— START OF Reading passage —

One of the most common pieces of advice I hear from the marriage community is to have a regular weekly, or at worst, monthly, date night. A regular night where you get out of the house and spent time together with just the two of you. Some will say that they are critical, that your marriage can’t survive without them. In fact, some will say that once a week you need to have date night and once a quarter you need to get away for a weekend. But, I disagree. Today is our 15th wedding anniversary, and for perhaps the second time in the last year, my wife and I are going to be able to get out and have a “date” without kids, and I think we’ve only been able to get away without the kids overnight once or twice in our entire marriage (though one was for a couple of weeks on a mission trip). Keelie over at LoveHopeAdventure.com and I were discussing this one day, and she thought it would be a good post topic.
So, if having a regular weekly or monthly date night is so critical, how do we survive?
Because we incorporate those things that a date night is intended to promote into our daily life. By doing this, you can grow, you can build a deeper relationship, even when regular date nights are impossible. So, let’s go through some of these things that date nights promote and discuss how to accomplish them in daily life.
Date nights are great for being able to give your spouse your undivided attention. In fact, their so good at it that often couples get to a restaurant…and then don’t know what to say. They’re so used to having their attention divided that they struggle to be fully engaged in conversation. That’s one of the reasons I created the 37 Questions for Spouses to ask each other about sex, to both help you start deep conversations for those times when you don’t know how to start a conversation.

— END OF Reading passage —
— START OF Given data —

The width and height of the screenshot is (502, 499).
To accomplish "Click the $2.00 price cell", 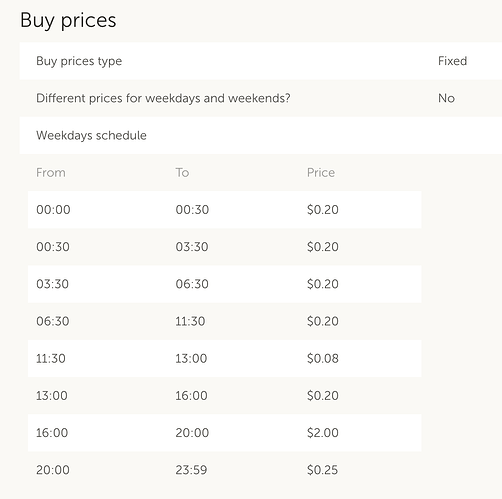I will pos(323,433).
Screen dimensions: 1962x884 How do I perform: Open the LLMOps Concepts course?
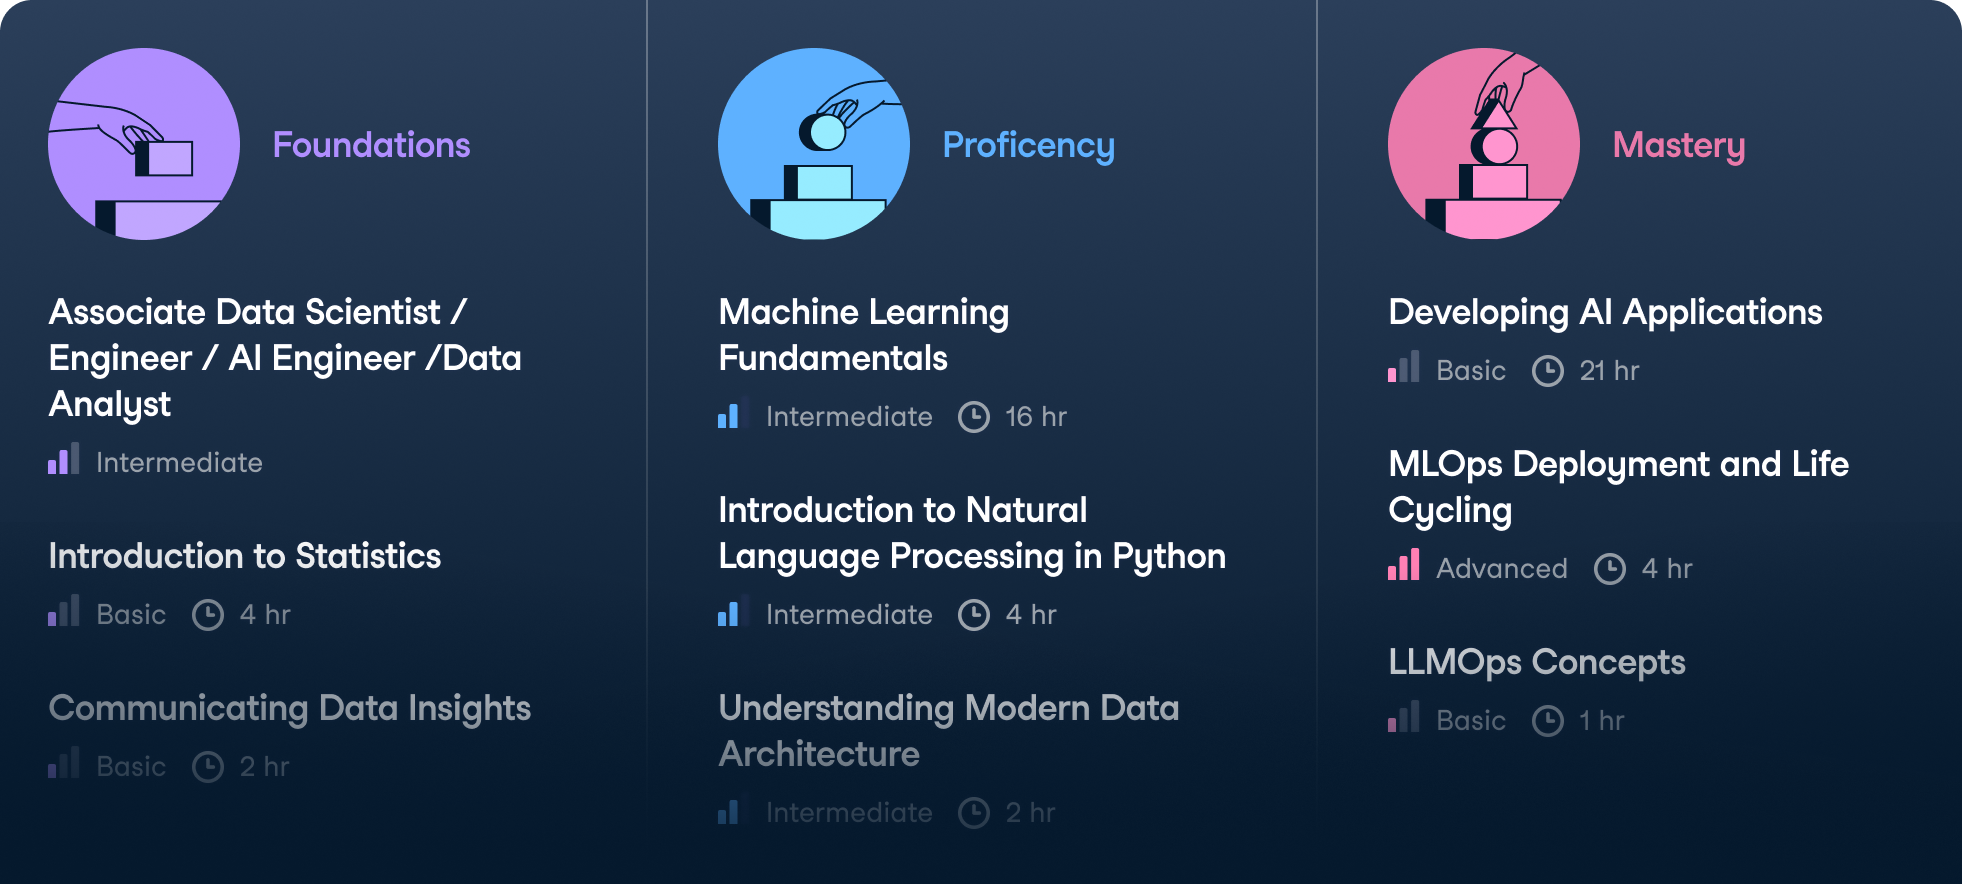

— END OF Given data —

**Written tasks:**
a - In the date night post, rewrite the stretch from "So, if having" through "in daily life.", replacing "daily life" with "everyday routine".
b - The date night post reports what "some will say" about date nights. List each of those claims.
c - Continue the post about date nights and marriage from its final sentence.

**Answers for this exercise:**
a -
So, if having a regular weekly or monthly date night is so critical, how do we survive?
Because we incorporate those things that a date night is intended to promote into our everyday routine. By doing this, you can grow, you can build a deeper relationship, even when regular date nights are impossible. So, let’s go through some of these things that date nights promote and discuss how to accomplish them in everyday routine.

b -
- Date nights are critical.
- Your marriage can't survive without them.
- Once a week you need to have date night.
- Once a quarter you need to get away for a weekend.

c -
But, you can do this at home. You can take the time for it to just be the two of you. For us, in this season of life, it’s when the kids go to bed. Sometimes it doesn’t work out, because the little one isn’t on a schedule yet, but often enough, we have time when it’s just us.
Date nights are good at promoting open communication. I mean, if you’re sitting together at a meal with no distractions…you have to start talking, or else it gets really awkward. In fact, talking about sex is preferred to silence in most cases.
But, this can be done at home as well. All it takes is being intentional about carving out time together to talk. When the kids were younger, we’d spend a lot of time talking in the vehicle while driving. It’s getting harder to have really deep conversations these days in the van because the kids are getting older, but that doesn’t mean we can’t find other times to have them. Often we talk while in bed, or while doing the dishes, or whenever the kids are off doing something else. My point is, you can find ways to carve our space to have these conversations, without leaving the house. Now, many will say don’t discuss sex in the bedroom, but I disagree. I think after sex is the best time for these conversations, because you have a ton of Oxytocin in your body making you more willing to be vulnerable, because you feel emotionally secure and bonded in your relationship.
Modeling for your kids
They say date night models for your kids that you are intentional about your marriage and take the time to invest in it. I agree, it does. But, I think you can also model for your kids that you are intentional about your marriage without leaving the home. Our kids know that our marriage is very important to us, at least the ones who are old enough to understand. Often when they ask why they need to go to bed, the answer is so that we can have time together alone. So, you can manage to do this without a regularly scheduled date night.
Now, I’m not saying date nights are bad, when we do go on them, we are sure to tell the kids that we’re going together, and that no, they are not invited, because we want time for us. I’m just saying it doesn’t need to be that blatant every week.
Date nights are stress relievers
No argument. But, I worry that too many of us are not learning to manage stress in our daily lives. If you need to escape to manage your stress levels, then something is wrong with your life. You need to find ways to increase the margin in your life, or find the joy in the things you are doing. If the only way you can function is to check out for a while, then something is very wrong.
Instead, find ways to relieve stress while at home together. Play games together. If you want to play sexy games, check out our Truth or Dare game for some quick fun, or if you want something that will spice things up a bit more, check out our Spice Jar printable.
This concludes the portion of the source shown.